++++ SELECTED EXTRACT
From their journal article Gender Equality and State Environmentalism, Kari Norgaard and Richard York present on the intersectionality of women’s representation in nations with research on environmental treaty ratification, gender equality, and environmental protection. They  discuss how the exploitation of the environment has an effect on gender equality, and the overall exploitation of women. From the article, Norgaard and York also do a good job to bring in ecofeminist perspectives to help us better understand the complex relationship between the interconnected issues: 

Ecofeminists theory implies at least three specific ways in which gender equality may be linked to environmental degradation. First, nation-states with greater gender inequality may be less environmentally responsible due to the hegemony of the logic of domination. Second, due ti the presence of parallel social and historical construction of women and nature, nation-states with greater gender inequality may be less concerned with environmental protection. Finally, the parallel valuing or devaluing of the reproductive labor of women and of the natural environment will likely affect both gender equality and state environmentalism. 

Environmental degradation and gender inequality have been part of the reasons for the deconstruction of nation states, and the devaluing of women’s roles in and around nature. The reality of sexism is what keeps women at bay while large industrial complexes continue to profit from natural resources, while ignoring global warming and its effects not only on women, but the world. Gender inequality is what makes environmental protection less of an option for states and nations that struggle with representing women who want to assert their role in environmentalism.
++++++++
++++ INFORMATION SHOWN
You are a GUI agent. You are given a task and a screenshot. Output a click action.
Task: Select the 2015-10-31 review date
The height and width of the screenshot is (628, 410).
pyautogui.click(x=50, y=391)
++++++++
** GOAL **
Continue the piece on gender equality and state environmentalism, picking up after its final sentence. The lines stand apart from the piece on gender equality and state environmentalism.

** ANSWER TO THE EXERCISE **
Below is the first example that I was able to find that demonstrates a clear understanding of the relationship between women, environmentalism, and political power. It emphasizes how women can help solve and reduce climate change/crisis. The video includes solutions for women such as a good education, widespread contraception, and good family planning. All of these things can benefit women and their roles in society because it gives them more of a voice for themselves, and for their future. The video also emphasizes that women in general consider more opportunities, and ways of thinking about issues than men which is why it’s important for women to be able to gain political momemtun in the future so that they can work with men in order to affirm more gender equality and solve more issues relating to gender inequality. In the end of the article, York and Norgaard recognize that if we are going to improve gender equality for political action regarding the environment, then we need to consider and support the statuses of women around the world. They state that, “Global efforts aimed at developing environmental policies should therefore concentrate more on improving the status of women” (York,Norgaard 519). The video makes clear that if women are well supported, then the state of environmentalism for climate change would have a better chance of succeeding.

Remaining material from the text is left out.